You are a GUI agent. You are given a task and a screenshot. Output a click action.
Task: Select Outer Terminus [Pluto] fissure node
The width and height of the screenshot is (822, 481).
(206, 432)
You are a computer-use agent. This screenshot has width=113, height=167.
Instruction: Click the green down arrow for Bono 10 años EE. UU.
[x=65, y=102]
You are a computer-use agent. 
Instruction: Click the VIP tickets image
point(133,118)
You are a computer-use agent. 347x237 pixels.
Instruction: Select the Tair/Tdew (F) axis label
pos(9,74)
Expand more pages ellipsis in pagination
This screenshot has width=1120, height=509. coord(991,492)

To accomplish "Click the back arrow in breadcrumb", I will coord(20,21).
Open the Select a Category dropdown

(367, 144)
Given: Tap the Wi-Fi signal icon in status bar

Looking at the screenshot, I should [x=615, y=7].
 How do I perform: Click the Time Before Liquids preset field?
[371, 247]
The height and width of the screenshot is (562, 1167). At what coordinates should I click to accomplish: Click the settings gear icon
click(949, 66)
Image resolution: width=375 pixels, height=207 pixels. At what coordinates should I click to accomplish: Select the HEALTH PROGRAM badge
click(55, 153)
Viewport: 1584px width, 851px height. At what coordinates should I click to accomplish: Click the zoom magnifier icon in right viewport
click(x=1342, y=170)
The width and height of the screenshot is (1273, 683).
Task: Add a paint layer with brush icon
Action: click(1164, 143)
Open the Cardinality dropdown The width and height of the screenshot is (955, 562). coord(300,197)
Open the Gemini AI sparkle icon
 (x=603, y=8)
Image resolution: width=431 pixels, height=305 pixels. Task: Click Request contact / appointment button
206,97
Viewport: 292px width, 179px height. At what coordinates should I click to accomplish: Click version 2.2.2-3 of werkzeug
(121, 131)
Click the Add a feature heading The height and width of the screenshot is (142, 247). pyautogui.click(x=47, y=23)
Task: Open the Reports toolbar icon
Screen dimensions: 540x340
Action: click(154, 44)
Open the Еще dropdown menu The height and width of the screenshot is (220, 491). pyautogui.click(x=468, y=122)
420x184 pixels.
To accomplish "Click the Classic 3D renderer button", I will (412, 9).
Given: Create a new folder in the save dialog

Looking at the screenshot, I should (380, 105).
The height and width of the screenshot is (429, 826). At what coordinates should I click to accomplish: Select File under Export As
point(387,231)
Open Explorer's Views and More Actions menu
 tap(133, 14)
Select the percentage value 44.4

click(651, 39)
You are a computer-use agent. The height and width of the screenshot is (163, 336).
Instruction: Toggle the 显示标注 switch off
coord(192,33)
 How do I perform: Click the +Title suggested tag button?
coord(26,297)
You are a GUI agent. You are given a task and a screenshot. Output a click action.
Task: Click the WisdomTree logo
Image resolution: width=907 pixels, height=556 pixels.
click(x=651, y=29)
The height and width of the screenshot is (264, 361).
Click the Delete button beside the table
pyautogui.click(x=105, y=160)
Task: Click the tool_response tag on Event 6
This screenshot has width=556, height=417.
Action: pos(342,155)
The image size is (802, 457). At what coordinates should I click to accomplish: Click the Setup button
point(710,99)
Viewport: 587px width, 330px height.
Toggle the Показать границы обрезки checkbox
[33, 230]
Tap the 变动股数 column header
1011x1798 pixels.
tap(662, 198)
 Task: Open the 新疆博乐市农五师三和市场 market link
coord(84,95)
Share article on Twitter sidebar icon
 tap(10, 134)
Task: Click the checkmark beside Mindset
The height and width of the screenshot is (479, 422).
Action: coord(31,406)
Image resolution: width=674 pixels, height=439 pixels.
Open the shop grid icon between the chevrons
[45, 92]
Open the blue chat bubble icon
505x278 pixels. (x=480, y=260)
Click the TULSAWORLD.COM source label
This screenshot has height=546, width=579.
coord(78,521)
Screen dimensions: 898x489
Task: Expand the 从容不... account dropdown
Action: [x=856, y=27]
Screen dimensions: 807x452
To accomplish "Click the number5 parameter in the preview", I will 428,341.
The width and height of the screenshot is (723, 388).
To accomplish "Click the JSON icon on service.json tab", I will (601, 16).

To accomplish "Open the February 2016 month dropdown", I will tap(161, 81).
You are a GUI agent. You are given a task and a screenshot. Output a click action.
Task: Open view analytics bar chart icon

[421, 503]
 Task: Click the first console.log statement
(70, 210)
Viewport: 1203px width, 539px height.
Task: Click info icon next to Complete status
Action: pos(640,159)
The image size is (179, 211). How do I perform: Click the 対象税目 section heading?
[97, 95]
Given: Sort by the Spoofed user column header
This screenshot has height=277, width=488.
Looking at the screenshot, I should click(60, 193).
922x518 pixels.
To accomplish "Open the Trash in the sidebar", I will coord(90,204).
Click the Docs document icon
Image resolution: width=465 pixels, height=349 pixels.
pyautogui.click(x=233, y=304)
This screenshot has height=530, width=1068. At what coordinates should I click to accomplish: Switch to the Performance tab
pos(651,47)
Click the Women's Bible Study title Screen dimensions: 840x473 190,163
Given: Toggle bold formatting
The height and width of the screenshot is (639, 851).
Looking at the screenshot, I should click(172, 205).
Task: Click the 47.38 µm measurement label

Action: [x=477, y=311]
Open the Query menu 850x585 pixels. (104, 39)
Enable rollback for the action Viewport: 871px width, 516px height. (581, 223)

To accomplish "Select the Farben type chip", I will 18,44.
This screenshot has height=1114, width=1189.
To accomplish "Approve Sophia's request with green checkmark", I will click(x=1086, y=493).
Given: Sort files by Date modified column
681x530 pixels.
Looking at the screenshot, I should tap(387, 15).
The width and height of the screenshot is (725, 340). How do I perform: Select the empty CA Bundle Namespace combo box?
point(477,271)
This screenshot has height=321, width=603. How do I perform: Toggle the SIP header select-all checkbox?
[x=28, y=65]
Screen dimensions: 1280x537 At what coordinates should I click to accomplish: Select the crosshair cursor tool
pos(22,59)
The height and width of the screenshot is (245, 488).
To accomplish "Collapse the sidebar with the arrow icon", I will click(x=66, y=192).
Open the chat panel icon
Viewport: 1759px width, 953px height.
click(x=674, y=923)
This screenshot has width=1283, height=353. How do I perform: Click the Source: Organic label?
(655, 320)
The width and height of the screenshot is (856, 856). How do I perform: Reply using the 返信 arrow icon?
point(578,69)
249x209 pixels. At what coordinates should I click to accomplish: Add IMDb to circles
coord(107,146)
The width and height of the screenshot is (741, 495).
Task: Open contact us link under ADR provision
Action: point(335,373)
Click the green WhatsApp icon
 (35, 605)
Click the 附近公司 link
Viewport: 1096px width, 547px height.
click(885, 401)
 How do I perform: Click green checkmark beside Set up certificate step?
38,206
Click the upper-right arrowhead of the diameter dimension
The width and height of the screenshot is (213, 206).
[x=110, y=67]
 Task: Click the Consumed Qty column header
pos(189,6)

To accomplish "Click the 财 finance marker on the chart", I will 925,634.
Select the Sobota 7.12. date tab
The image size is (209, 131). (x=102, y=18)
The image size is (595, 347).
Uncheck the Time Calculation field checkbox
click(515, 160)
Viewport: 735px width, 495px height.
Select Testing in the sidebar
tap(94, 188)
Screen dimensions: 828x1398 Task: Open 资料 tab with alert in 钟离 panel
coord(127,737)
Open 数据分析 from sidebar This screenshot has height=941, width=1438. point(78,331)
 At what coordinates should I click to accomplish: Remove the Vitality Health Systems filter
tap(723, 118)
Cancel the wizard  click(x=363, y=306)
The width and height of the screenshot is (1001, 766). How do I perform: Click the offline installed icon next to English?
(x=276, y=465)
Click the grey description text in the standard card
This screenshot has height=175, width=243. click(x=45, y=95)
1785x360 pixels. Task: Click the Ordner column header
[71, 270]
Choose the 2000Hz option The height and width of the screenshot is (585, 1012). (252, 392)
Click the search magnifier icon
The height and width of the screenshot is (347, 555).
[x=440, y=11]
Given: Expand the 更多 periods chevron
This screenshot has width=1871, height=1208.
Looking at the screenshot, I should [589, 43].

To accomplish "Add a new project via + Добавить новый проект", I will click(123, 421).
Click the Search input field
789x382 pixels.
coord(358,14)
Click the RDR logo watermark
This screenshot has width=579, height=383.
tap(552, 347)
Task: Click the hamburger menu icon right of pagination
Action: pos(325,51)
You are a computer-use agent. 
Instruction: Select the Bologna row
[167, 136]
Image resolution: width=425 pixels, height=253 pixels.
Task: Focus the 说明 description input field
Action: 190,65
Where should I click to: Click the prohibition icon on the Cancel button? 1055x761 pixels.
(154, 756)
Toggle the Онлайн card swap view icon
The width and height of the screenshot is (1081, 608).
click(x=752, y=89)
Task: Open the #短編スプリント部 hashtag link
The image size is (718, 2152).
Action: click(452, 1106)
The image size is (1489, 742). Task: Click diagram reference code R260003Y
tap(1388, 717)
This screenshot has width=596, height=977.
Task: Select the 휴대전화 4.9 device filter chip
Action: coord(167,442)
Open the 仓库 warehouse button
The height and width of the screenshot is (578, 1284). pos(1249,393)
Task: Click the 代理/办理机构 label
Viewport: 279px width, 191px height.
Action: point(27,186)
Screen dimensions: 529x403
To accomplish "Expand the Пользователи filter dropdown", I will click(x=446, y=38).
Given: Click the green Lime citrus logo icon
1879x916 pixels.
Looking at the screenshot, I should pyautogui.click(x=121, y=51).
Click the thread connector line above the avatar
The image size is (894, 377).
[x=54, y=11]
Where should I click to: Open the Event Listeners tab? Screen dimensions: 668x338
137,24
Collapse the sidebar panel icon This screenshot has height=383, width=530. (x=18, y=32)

What the exercise asks
All that belongs in your answer is the stretch of entries above from the line with "Task: Open view analytics bar chart icon" through the line with "Given: Toggle bold formatting", printed exactly.

Finished exercise
Task: Open view analytics bar chart icon

[421, 503]
 Task: Click the first console.log statement
(70, 210)
Viewport: 1203px width, 539px height.
Task: Click info icon next to Complete status
Action: pos(640,159)
The image size is (179, 211). How do I perform: Click the 対象税目 section heading?
[97, 95]
Given: Sort by the Spoofed user column header
This screenshot has height=277, width=488.
Looking at the screenshot, I should click(60, 193).
922x518 pixels.
To accomplish "Open the Trash in the sidebar", I will coord(90,204).
Click the Docs document icon
Image resolution: width=465 pixels, height=349 pixels.
pyautogui.click(x=233, y=304)
This screenshot has height=530, width=1068. At what coordinates should I click to accomplish: Switch to the Performance tab
pos(651,47)
Click the Women's Bible Study title Screen dimensions: 840x473 190,163
Given: Toggle bold formatting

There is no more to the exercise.